— WHAT YOU HAVE TO DO —
An exact copy of each record is required.

── PROVIDED RECORDS ──

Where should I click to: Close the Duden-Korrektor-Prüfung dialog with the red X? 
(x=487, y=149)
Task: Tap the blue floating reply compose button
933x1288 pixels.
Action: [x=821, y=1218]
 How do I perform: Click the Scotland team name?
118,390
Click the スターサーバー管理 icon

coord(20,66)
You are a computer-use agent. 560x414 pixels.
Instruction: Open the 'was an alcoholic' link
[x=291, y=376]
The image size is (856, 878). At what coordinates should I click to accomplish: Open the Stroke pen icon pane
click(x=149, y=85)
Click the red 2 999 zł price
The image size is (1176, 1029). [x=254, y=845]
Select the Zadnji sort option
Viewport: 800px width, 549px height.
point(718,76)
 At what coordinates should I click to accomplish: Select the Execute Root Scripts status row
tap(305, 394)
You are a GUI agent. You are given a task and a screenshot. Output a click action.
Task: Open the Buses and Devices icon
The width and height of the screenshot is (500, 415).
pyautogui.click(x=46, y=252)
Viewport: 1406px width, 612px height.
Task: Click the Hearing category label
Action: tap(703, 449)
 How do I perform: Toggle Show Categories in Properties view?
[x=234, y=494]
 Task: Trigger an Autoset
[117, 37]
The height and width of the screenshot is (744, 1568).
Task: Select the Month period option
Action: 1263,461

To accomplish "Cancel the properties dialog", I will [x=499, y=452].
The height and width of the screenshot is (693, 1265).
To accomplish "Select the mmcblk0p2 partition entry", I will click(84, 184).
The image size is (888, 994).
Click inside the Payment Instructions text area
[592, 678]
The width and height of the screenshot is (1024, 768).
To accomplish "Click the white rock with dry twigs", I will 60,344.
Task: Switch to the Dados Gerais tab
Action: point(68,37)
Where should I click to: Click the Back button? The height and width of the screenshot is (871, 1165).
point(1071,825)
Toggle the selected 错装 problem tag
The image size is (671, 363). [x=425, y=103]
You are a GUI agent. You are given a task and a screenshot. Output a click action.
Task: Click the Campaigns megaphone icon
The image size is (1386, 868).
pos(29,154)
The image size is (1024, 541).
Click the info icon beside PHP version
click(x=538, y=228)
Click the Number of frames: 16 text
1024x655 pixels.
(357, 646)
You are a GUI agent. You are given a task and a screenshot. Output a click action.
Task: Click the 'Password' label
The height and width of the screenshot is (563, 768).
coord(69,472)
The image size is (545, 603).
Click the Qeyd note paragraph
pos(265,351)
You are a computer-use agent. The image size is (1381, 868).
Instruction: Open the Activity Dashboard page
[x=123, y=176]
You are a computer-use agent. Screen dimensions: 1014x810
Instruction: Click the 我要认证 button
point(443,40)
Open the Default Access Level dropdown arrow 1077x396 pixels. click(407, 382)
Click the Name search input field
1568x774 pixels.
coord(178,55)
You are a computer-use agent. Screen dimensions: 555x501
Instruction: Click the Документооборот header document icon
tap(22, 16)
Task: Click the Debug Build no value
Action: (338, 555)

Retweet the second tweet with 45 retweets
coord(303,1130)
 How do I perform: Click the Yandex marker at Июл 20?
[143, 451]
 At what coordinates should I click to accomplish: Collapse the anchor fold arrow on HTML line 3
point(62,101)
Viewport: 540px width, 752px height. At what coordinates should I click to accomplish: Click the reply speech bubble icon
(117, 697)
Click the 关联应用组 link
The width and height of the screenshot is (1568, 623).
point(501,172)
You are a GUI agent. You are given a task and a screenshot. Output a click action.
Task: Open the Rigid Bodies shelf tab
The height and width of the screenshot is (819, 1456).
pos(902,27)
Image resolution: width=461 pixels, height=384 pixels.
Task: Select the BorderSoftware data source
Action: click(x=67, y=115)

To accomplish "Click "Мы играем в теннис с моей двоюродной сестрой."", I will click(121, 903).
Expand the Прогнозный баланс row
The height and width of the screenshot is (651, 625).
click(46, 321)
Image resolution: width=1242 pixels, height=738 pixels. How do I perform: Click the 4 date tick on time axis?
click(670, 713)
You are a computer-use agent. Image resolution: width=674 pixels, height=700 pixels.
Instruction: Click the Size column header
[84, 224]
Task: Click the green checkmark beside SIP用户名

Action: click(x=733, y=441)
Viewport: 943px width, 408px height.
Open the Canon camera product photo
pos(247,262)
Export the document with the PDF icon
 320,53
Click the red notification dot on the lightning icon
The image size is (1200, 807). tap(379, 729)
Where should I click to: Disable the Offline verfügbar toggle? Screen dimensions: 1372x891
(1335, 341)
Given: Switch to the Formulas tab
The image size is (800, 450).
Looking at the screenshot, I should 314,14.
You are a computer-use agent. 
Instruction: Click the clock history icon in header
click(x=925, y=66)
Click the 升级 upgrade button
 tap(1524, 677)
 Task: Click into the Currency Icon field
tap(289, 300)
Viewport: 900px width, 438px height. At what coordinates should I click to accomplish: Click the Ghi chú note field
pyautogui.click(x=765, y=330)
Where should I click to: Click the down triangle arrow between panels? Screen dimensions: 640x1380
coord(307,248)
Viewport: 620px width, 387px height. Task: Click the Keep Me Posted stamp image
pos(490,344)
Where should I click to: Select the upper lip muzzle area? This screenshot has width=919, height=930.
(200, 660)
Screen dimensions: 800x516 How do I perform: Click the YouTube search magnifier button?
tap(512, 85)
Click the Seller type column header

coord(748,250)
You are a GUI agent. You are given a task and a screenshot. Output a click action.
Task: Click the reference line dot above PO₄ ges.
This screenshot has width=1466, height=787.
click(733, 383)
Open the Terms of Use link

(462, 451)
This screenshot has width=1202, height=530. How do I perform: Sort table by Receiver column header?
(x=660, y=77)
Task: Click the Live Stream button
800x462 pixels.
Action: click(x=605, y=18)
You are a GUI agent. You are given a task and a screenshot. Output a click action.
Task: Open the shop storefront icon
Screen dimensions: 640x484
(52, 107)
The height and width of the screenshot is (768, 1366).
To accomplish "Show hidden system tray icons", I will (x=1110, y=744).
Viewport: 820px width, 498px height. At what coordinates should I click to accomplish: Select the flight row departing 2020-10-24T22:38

───

— RESULT OF THE EXERCISE —
Where should I click to: Close the Duden-Korrektor-Prüfung dialog with the red X? 
(x=487, y=149)
Task: Tap the blue floating reply compose button
933x1288 pixels.
Action: [x=821, y=1218]
 How do I perform: Click the Scotland team name?
118,390
Click the スターサーバー管理 icon

coord(20,66)
You are a computer-use agent. 560x414 pixels.
Instruction: Open the 'was an alcoholic' link
[x=291, y=376]
The image size is (856, 878). At what coordinates should I click to accomplish: Open the Stroke pen icon pane
click(x=149, y=85)
Click the red 2 999 zł price
The image size is (1176, 1029). [x=254, y=845]
Select the Zadnji sort option
Viewport: 800px width, 549px height.
point(718,76)
 At what coordinates should I click to accomplish: Select the Execute Root Scripts status row
tap(305, 394)
You are a GUI agent. You are given a task and a screenshot. Output a click action.
Task: Open the Buses and Devices icon
The width and height of the screenshot is (500, 415).
pyautogui.click(x=46, y=252)
Viewport: 1406px width, 612px height.
Task: Click the Hearing category label
Action: tap(703, 449)
 How do I perform: Toggle Show Categories in Properties view?
[x=234, y=494]
 Task: Trigger an Autoset
[117, 37]
The height and width of the screenshot is (744, 1568).
Task: Select the Month period option
Action: 1263,461

To accomplish "Cancel the properties dialog", I will [x=499, y=452].
The height and width of the screenshot is (693, 1265).
To accomplish "Select the mmcblk0p2 partition entry", I will click(84, 184).
The image size is (888, 994).
Click inside the Payment Instructions text area
[592, 678]
The width and height of the screenshot is (1024, 768).
To accomplish "Click the white rock with dry twigs", I will 60,344.
Task: Switch to the Dados Gerais tab
Action: point(68,37)
Where should I click to: Click the Back button? The height and width of the screenshot is (871, 1165).
point(1071,825)
Toggle the selected 错装 problem tag
The image size is (671, 363). [x=425, y=103]
You are a GUI agent. You are given a task and a screenshot. Output a click action.
Task: Click the Campaigns megaphone icon
The image size is (1386, 868).
pos(29,154)
The image size is (1024, 541).
Click the info icon beside PHP version
click(x=538, y=228)
Click the Number of frames: 16 text
1024x655 pixels.
(357, 646)
You are a GUI agent. You are given a task and a screenshot. Output a click action.
Task: Click the 'Password' label
The height and width of the screenshot is (563, 768).
coord(69,472)
The image size is (545, 603).
Click the Qeyd note paragraph
pos(265,351)
You are a computer-use agent. The image size is (1381, 868).
Instruction: Open the Activity Dashboard page
[x=123, y=176]
You are a computer-use agent. Screen dimensions: 1014x810
Instruction: Click the 我要认证 button
point(443,40)
Open the Default Access Level dropdown arrow 1077x396 pixels. click(407, 382)
Click the Name search input field
1568x774 pixels.
coord(178,55)
You are a computer-use agent. Screen dimensions: 555x501
Instruction: Click the Документооборот header document icon
tap(22, 16)
Task: Click the Debug Build no value
Action: (338, 555)

Retweet the second tweet with 45 retweets
coord(303,1130)
 How do I perform: Click the Yandex marker at Июл 20?
[143, 451]
 At what coordinates should I click to accomplish: Collapse the anchor fold arrow on HTML line 3
point(62,101)
Viewport: 540px width, 752px height. At what coordinates should I click to accomplish: Click the reply speech bubble icon
(117, 697)
Click the 关联应用组 link
The width and height of the screenshot is (1568, 623).
point(501,172)
You are a GUI agent. You are given a task and a screenshot. Output a click action.
Task: Open the Rigid Bodies shelf tab
The height and width of the screenshot is (819, 1456).
pos(902,27)
Image resolution: width=461 pixels, height=384 pixels.
Task: Select the BorderSoftware data source
Action: click(x=67, y=115)

To accomplish "Click "Мы играем в теннис с моей двоюродной сестрой."", I will click(121, 903).
Expand the Прогнозный баланс row
The height and width of the screenshot is (651, 625).
click(46, 321)
Image resolution: width=1242 pixels, height=738 pixels. How do I perform: Click the 4 date tick on time axis?
click(670, 713)
You are a computer-use agent. Image resolution: width=674 pixels, height=700 pixels.
Instruction: Click the Size column header
[84, 224]
Task: Click the green checkmark beside SIP用户名

Action: click(x=733, y=441)
Viewport: 943px width, 408px height.
Open the Canon camera product photo
pos(247,262)
Export the document with the PDF icon
 320,53
Click the red notification dot on the lightning icon
The image size is (1200, 807). tap(379, 729)
Where should I click to: Disable the Offline verfügbar toggle? Screen dimensions: 1372x891
(1335, 341)
Given: Switch to the Formulas tab
The image size is (800, 450).
Looking at the screenshot, I should 314,14.
You are a computer-use agent. 
Instruction: Click the clock history icon in header
click(x=925, y=66)
Click the 升级 upgrade button
 tap(1524, 677)
 Task: Click into the Currency Icon field
tap(289, 300)
Viewport: 900px width, 438px height. At what coordinates should I click to accomplish: Click the Ghi chú note field
pyautogui.click(x=765, y=330)
Where should I click to: Click the down triangle arrow between panels? Screen dimensions: 640x1380
coord(307,248)
Viewport: 620px width, 387px height. Task: Click the Keep Me Posted stamp image
pos(490,344)
Where should I click to: Select the upper lip muzzle area? This screenshot has width=919, height=930.
(200, 660)
Screen dimensions: 800x516 How do I perform: Click the YouTube search magnifier button?
tap(512, 85)
Click the Seller type column header

coord(748,250)
You are a GUI agent. You are given a task and a screenshot. Output a click action.
Task: Click the reference line dot above PO₄ ges.
This screenshot has width=1466, height=787.
click(733, 383)
Open the Terms of Use link

(462, 451)
This screenshot has width=1202, height=530. How do I perform: Sort table by Receiver column header?
(x=660, y=77)
Task: Click the Live Stream button
800x462 pixels.
Action: click(x=605, y=18)
You are a GUI agent. You are given a task and a screenshot. Output a click action.
Task: Open the shop storefront icon
Screen dimensions: 640x484
(52, 107)
The height and width of the screenshot is (768, 1366).
To accomplish "Show hidden system tray icons", I will (x=1110, y=744).
Viewport: 820px width, 498px height. At what coordinates should I click to accomplish: Select the flight row departing 2020-10-24T22:38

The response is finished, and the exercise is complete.